* _Entries provided_:

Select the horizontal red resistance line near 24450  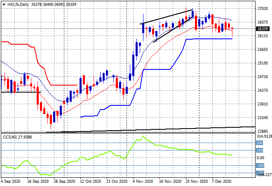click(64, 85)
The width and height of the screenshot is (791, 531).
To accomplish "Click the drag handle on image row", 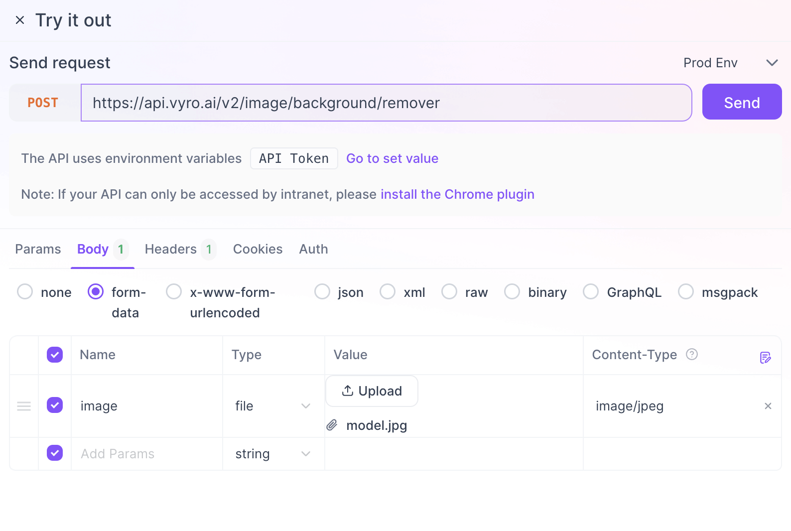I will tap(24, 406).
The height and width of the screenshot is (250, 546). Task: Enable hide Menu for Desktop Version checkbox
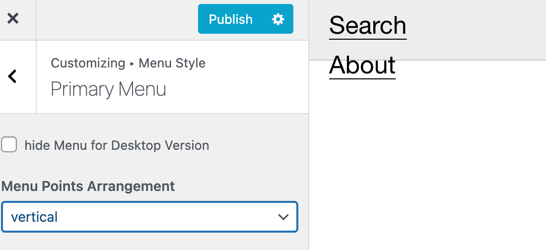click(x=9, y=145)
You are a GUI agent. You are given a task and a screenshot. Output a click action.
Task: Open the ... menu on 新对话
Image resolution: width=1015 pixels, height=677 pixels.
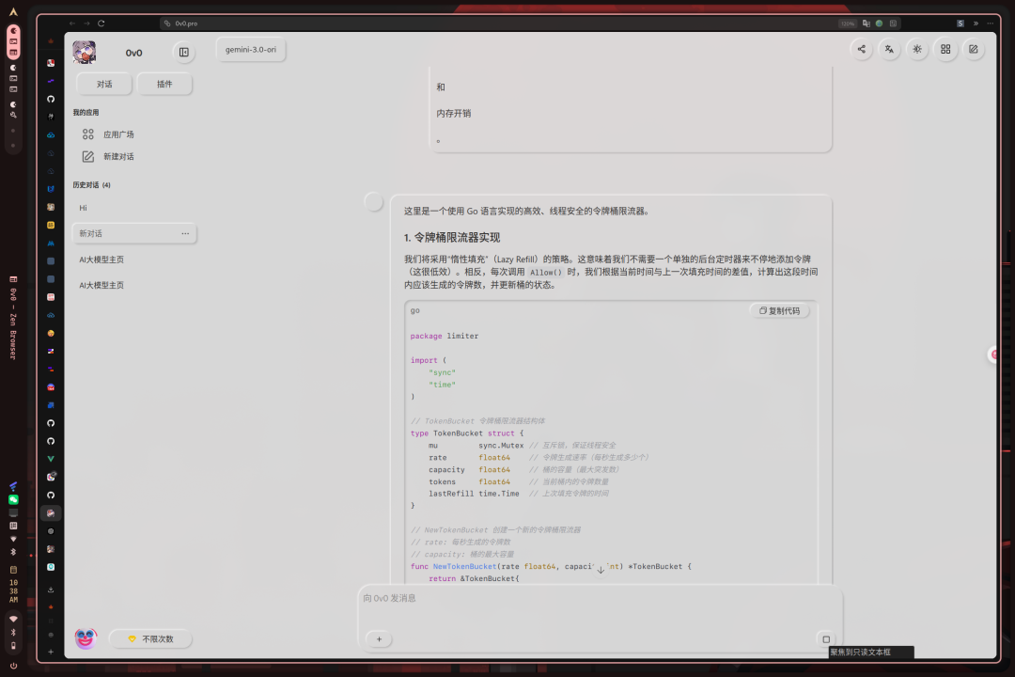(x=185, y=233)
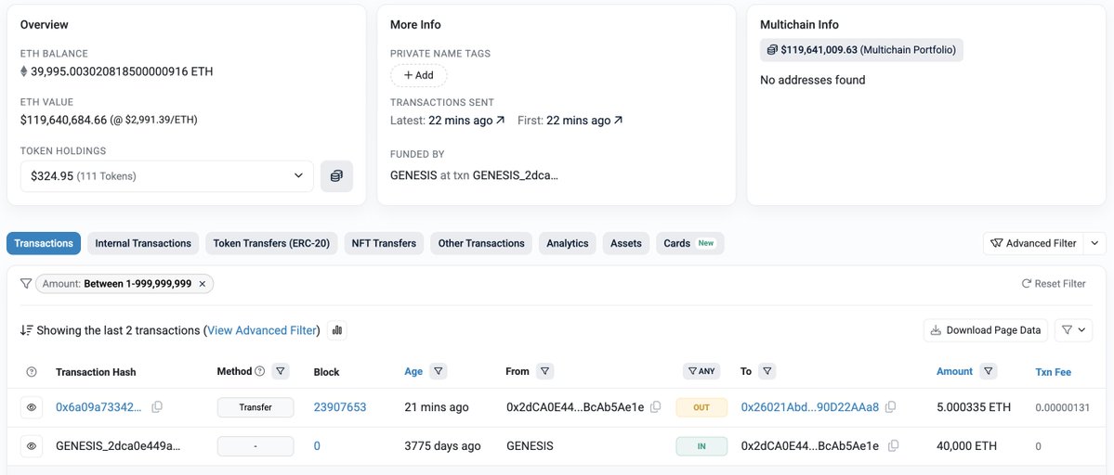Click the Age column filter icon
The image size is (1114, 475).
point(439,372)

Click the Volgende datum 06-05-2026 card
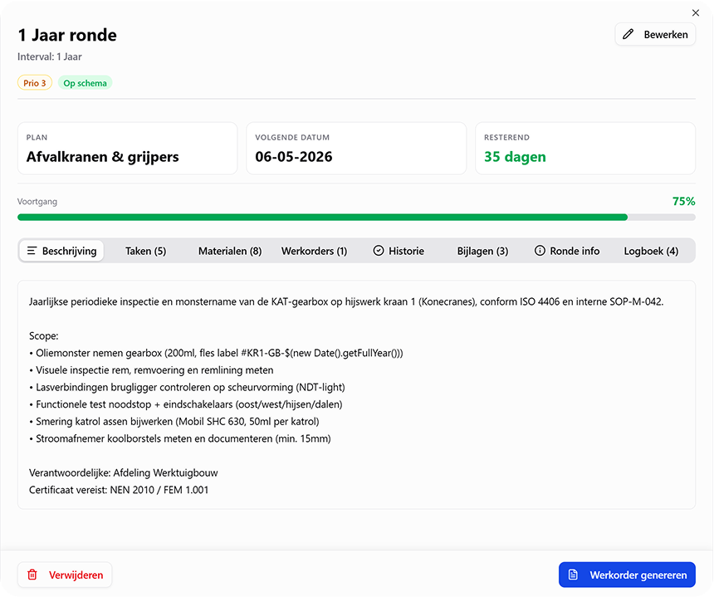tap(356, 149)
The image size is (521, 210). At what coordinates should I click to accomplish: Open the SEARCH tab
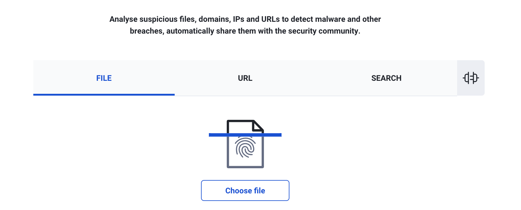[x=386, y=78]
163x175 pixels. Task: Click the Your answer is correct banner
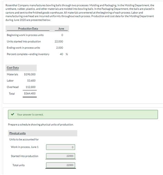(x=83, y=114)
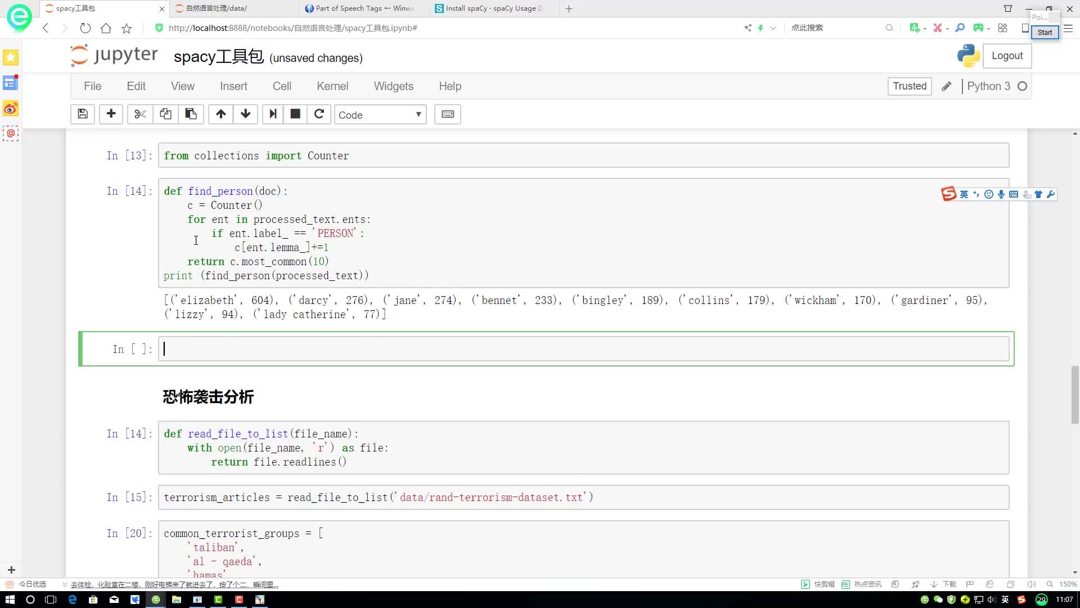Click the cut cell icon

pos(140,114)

* _Work order_:
All that should be printed is the lines from the one containing "Image resolution: width=1015" through the last line of the material above, both ends included, exactly as they stand; please skip the pictures.

* _Written answer_:
Image resolution: width=1015 pixels, height=677 pixels.
(x=185, y=233)
Click the Age column filter icon
The image size is (1114, 475).
point(439,372)

Click the Volgende datum 06-05-2026 card
tap(356, 149)
The image size is (521, 210). At what coordinates should I click to accomplish: Open the SEARCH tab
[x=386, y=78]
163x175 pixels. Task: Click the Your answer is correct banner
(x=83, y=114)
Click the cut cell icon

pos(140,114)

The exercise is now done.